Just as Judge Paul Miller has witnessed changes in society, so Bill Frost, who retired last week as Manhattan’s city attorney, has watched — and helped shape — the city’s growth for the last 35 years.
Both the city’s population, which just a couple of years ago broke through the 50,000 threshold, and the physical size have increased sharply in his tenure. He’s provided expertise for dozens of city commissioners and more than a few city managers over that time, offering legal advice and guidance about how commissioners could accomplish their goals.
Not surprisingly, Mr. Frost cited downtown redevelopment — a perpetual focus of city commissions — as among the most time consuming issues he’s dealt with. Longtime residents recall that before the north and south end redevelopments became matters of public debate, citizens fought over the construction of Manhattan Town Center. That facility, which opened in the late 1980s, has served downtown and the city as a whole well but still has the capacity to stir hard feelings.

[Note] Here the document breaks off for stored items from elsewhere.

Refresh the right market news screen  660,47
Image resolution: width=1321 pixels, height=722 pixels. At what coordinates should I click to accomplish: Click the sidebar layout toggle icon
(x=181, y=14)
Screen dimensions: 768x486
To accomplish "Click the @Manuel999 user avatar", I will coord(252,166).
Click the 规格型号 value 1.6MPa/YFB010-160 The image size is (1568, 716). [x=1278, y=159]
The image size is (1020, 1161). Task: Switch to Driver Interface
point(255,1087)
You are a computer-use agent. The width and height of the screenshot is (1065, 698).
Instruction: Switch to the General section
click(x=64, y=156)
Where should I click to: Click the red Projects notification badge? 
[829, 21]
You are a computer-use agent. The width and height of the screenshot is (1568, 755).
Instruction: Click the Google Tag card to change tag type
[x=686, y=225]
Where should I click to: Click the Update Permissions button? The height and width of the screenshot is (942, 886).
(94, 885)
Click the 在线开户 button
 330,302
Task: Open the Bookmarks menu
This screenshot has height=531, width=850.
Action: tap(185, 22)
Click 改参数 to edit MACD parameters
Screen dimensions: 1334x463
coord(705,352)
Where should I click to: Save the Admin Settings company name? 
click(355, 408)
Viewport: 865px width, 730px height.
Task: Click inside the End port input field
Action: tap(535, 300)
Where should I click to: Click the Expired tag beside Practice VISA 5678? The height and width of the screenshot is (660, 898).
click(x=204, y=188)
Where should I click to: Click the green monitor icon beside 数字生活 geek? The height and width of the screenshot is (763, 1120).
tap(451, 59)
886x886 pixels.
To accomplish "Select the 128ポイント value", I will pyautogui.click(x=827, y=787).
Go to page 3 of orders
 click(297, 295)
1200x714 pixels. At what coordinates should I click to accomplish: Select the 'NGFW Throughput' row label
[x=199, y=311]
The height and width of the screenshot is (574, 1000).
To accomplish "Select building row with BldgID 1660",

A strong downtown is essential for a community’s identity, even if the community, as is the case with Manhattan, is growing in just about every direction possible. That growth, and the large and small suggestions during countless commission meetings that have made it possible, seems reward enough for Mr. Frost. As he said, “I guess the single most important thing to me overall is that from 1975 to 2012, Manhattan has grown enormously, and to have some small role facilitating it.”